Fim da queima de cana alterou fluxo de empregos e renda em SP
18-05-2026

Estudo mostra que transição tecnológica provocou forte redução do emprego agrícola, mas não resultou em deterioração das condições econômicas

Por Nayara Figueiredo — São Paulo

O Estado de São Paulo, um dos maiores polos produtores de cana-de-açúcar do país, proibiu, a partir de 2002, a queima que era realizada como prática para facilitar a colheita manual nas lavouras. Diversas mudanças ocorreram em função disso, como o avanço da mecanização e alterações no fluxo de empregos e renda.

Nesta semana, especialistas da Rede de Pesquisa em Produtividade & Sustentabilidade (Rede PP&S), que combina diversas instituições, divulgaram um estudo elencando quais foram as principais consequências da medida que surgiu com uma motivação ambiental, mas teve reflexos importantes do ponto de vista econômico.

A análise é assinada por Francisco Costa, que também é professor na Fundação Getulio Vargas (FGV), Francisco Luis Lima Filho, economista sênior do Banco ABC Brasil, e Leticia Nunes, professora assistente no Insper.

Mercado de trabalho

Antes da regulamentação, a colheita da cana dependia da queima da palha e do corte manual realizado por trabalhadores sazonais. Com a proibição, esse modelo tornou-se inviável, levando à rápida adoção da colheita mecanizada. Em poucos anos, a mecanização saiu de níveis baixos para mais de 60% da área colhida até 2012.

De acordo com o estudo, a transição tecnológica provocou uma forte redução do emprego agrícola, mas, ao contrário do que se poderia esperar, não resultou em deterioração das condições econômicas.

"Os dados mostram que os trabalhadores deslocados foram majoritariamente absorvidos pela indústria de processamento de açúcar e etanol, que cresceu em paralelo à mecanização", diz o economista Francisco Costa.
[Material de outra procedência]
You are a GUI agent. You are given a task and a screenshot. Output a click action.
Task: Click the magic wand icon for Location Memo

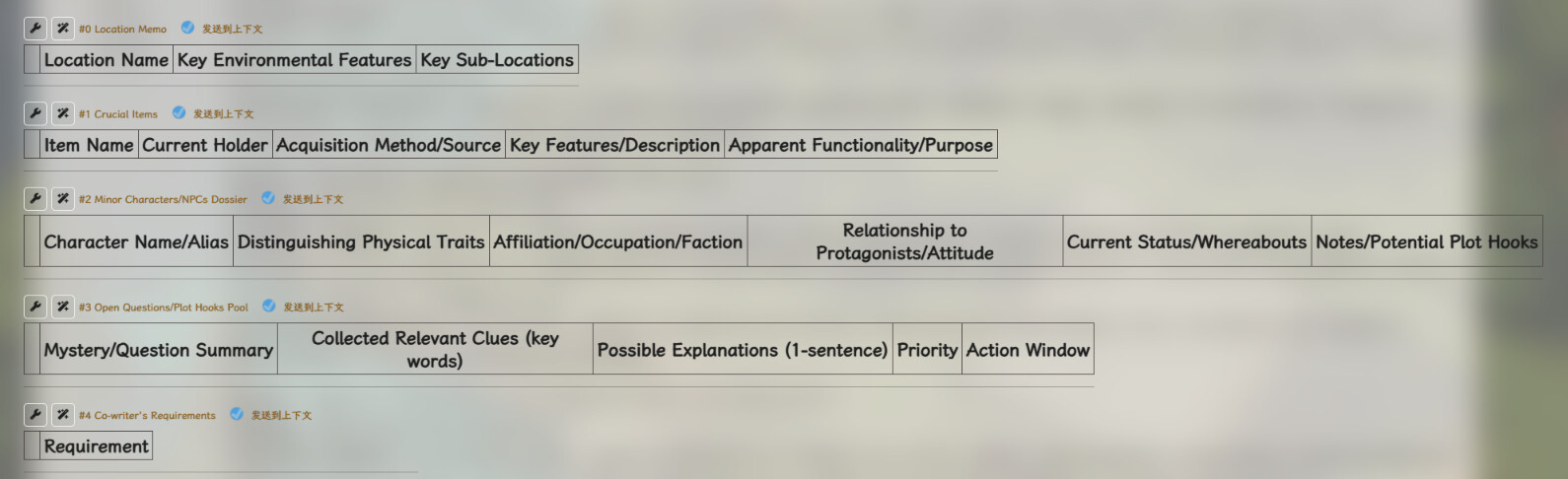[62, 29]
Entre 2000 e 2010, a mecanização foi responsável por cerca de 77% da queda do emprego agrícola e por aproximadamente 74% do aumento do emprego industrial nos municípios produtores de cana-de-açúcar.

Esse movimento resultou em uma transição produtiva marcada pelo fortalecimento da agroindústria e pela integração entre a produção agrícola e o processamento industrial. "Para as mulheres, a realocação foi mais direcionada para o setor de serviços", acrescenta Costa.

Econômico

Na avaliação dos especialistas, os impactos econômicos e sociais foram expressivos. Nos municípios com maior avanço da mecanização, a renda familiar per capita aumentou em quase 6%, o desemprego caiu cerca de 24%, e a pobreza foi reduzida em aproximadamente 13%.

Além disso, também houve redução do trabalho infantil, com queda de quase 10% na participação de crianças de 10 a 15 anos no mercado de trabalho.

Costa ressalta que outro fator relevante para a economia local tem relação com a perenidade da cana-de-açúcar. "Como você não pode transportar a cana para muito longe, porque é muito perecível, ela precisa ser processada na indústria local", afirma, o que ajudou a impulsionar a industrialização na região.

"Os resultados desafiam a visão tradicional de que políticas ambientais representam um entrave ao crescimento. Ao induzir a adoção de tecnologias mais eficientes, a proibição de queimadas funcionou como um catalisador da modernização econômica, com efeitos positivos sobre renda e emprego", diz o economista.

A pesquisa utilizou dados de satélite sobre a adoção da colheita mecanizada, combinados a microdados do censo, para analisar os efeitos em 393 municípios paulistas entre 2000 e 2010. Para identificar a relação causal entre a política e os resultados econômicos, os pesquisadores exploraram variações exógenas na inclinação do terreno, fator que influencia o custo e a viabilidade da mecanização.

Riscos

Na visão de José Guilherme Nogueira, CEO da Organização de Associações de Produtores de Cana do Brasil (Orplana), ao longo do tempo, ficou muito claro para os agricultores que o fim da queima foi muito melhor para o setor.

"Você consegue fazer uma colheita muito mais rápida do que se fosse manual, mais ágil, sem risco para as pessoas, tem redução de custo porque há um aumento de volume de biomassa e melhoria agronômica", explica.

Nogueira pontuou ainda que houve melhora na qualidade do ar e redução de fuligem. Com o fim da queima da palha de cana-de açúcar, o setor sucroenergético já deixou de emitir mais de nove milhões de toneladas de CO2, além de 55 milhões de toneladas de outros poluentes atmosféricos, de acordo com a União da Indústria de Cana-de-Açúcar e Bioenergia (Unica).